Fast forward a little (well a lot) to the 1930’s and we’ve headed right into the strip tease tag burlesque is known with today. The shows included some singing by performers (comedians still made appearances) but there were up to six ladies stripping in one show. The atmospheres at these shows were often described as inhibited, with free flowing booze and plenty of banter. The appeal of these shows as with the earlier Victorian era of burlesque is that ‘proper’ ladies should be covered appropriately at all times in society, so it was a huge deal and very desirable for men to be able to see women’s legs and parts of their chest even if only exposed slightly. Socially this was perceived as a huge problem by many people, regarding all involved with the shows as undesirables. Popular star Minksy often let herself get arrested to amp up Burlesques reputation as raunchy. The mayor of New York and similar cities clamped down hard on Burlesque shows imposing hefty fines and draining many of the producers out of business, and as a result saw the rapid of the decline of burlesque. During this time in England burlesque had eventually phased out as other trends such as Elizabethan shows were becoming the new craze. Many of the famous British performers had made a home for themselves in New York since the 1930’s.
The Pin Up Era
Having burlesque performances essentially booted out of many theatres around New York and the surrounding cities was a problem for all those who sought out the pleasures of viewing a beautiful curvy semi naked female, where were they going to get it now!? Publications were born such as ‘Peep Show’ and ‘Eyeful’. And Hollywood icons such as Marylyn Monroe appeared in films with big boobs and curvy ‘fertile’ hips. This was a further projection the image of voluptuous as beautiful and overtly womanly.‘The bigger the chests and hips and the smaller the waists, the better!’ – Hourglass figures were now in Vogue and the corset made a dramatic return.

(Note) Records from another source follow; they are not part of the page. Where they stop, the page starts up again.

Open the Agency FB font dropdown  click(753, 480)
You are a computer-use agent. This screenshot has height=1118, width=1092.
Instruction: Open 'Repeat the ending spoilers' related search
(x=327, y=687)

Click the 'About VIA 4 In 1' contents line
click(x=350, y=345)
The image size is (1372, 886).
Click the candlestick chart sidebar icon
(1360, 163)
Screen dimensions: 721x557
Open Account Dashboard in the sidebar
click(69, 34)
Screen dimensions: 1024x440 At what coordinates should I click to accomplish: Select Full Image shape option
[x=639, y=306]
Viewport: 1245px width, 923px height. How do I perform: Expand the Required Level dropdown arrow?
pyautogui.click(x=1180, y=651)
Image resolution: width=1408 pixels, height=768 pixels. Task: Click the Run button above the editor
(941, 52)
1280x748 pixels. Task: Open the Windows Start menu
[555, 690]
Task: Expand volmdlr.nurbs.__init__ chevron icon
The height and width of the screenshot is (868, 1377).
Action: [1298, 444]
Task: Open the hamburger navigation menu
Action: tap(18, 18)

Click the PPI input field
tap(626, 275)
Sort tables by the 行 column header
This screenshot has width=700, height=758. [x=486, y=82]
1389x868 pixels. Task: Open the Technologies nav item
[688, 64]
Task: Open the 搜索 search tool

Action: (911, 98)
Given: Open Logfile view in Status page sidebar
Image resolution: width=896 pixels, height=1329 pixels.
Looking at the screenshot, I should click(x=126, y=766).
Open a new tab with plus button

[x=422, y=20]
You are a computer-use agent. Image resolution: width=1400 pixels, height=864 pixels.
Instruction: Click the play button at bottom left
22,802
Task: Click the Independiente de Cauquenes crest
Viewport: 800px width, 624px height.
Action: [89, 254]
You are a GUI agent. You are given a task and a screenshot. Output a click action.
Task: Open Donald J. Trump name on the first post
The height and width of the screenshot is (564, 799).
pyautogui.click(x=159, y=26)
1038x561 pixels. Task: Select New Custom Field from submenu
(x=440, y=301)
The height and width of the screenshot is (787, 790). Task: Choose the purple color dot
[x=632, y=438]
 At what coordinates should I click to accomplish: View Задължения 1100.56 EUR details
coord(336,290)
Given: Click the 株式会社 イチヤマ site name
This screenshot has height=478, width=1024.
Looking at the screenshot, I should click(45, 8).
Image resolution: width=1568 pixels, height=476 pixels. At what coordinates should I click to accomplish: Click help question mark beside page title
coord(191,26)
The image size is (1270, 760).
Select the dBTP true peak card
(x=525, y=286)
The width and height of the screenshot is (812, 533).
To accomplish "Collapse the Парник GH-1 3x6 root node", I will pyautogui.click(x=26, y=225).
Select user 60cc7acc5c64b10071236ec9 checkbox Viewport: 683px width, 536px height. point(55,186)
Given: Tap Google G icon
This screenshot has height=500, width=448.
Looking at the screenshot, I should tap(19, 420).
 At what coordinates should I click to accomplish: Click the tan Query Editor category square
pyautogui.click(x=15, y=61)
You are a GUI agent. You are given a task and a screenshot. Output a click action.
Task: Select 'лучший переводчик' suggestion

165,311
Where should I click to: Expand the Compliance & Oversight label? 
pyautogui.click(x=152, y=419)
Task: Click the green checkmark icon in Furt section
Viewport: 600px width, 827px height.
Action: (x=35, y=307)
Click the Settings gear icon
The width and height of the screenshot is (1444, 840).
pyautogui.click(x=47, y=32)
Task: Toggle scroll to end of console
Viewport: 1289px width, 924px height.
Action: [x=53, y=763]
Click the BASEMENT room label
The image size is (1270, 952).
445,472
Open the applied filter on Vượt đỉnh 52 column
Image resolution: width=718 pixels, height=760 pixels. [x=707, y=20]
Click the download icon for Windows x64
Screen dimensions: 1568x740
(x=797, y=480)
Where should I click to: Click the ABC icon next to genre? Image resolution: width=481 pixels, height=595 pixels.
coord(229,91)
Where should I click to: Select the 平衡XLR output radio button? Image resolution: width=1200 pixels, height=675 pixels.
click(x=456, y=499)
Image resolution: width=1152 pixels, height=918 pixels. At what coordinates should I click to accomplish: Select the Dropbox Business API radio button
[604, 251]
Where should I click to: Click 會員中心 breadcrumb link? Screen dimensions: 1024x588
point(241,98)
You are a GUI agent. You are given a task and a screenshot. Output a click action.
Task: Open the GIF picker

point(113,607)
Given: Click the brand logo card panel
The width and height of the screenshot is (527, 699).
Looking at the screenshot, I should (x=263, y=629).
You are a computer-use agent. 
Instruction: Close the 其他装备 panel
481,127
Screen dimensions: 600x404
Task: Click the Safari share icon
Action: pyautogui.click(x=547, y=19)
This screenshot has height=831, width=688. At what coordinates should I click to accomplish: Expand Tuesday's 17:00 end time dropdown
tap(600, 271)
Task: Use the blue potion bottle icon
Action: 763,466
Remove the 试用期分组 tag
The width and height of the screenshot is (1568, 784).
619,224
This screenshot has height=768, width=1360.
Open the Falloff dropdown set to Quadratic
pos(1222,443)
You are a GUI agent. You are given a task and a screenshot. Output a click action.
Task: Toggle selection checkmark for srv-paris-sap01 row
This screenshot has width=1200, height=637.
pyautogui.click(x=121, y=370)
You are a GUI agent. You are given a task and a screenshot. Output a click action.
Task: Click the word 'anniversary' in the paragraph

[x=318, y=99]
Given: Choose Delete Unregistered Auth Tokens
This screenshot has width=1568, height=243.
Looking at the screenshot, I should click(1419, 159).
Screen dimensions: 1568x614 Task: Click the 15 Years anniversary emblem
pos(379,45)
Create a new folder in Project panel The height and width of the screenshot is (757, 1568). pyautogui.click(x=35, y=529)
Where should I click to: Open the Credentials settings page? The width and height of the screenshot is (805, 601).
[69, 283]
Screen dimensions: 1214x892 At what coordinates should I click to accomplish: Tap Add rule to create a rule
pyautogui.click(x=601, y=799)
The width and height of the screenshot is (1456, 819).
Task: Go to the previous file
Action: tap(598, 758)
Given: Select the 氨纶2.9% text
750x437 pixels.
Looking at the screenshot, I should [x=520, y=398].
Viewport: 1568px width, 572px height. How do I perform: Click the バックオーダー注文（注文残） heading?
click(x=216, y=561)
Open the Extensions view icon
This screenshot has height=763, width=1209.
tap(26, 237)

By the 1960’s Hard Core pornography had become accessible so the appeal to see women only semi dressed had dropped off quickly. This saw the decline of burlesque as a raunchy highly thrilling form of entertainment for its audiences. Paris saw huge success with Moulin Rouge which had a great deal of glamour and novelty to it, but on a local scale burlesque was a dying form of entertainment. Now in Modern times its regarded as an art form, looked back on with nostalgia. In a world were porn is ridiculously accessible to all burlesque proves to demonstrate refined sexuality and class, and its tones of fun! You can be gentle, take time and slowly seduce and wow audience which is truly a skill.
Today people are unsure where burlesque falls, whilst many regard it as an art form, some are struggling to see that and brand it demeaning to women. A towns council were recently trying to shut down a burlesque festival, raising issues of gender equality. But surly these curvy sensual women are empowering? In control of their sexuality and using it to their advantage.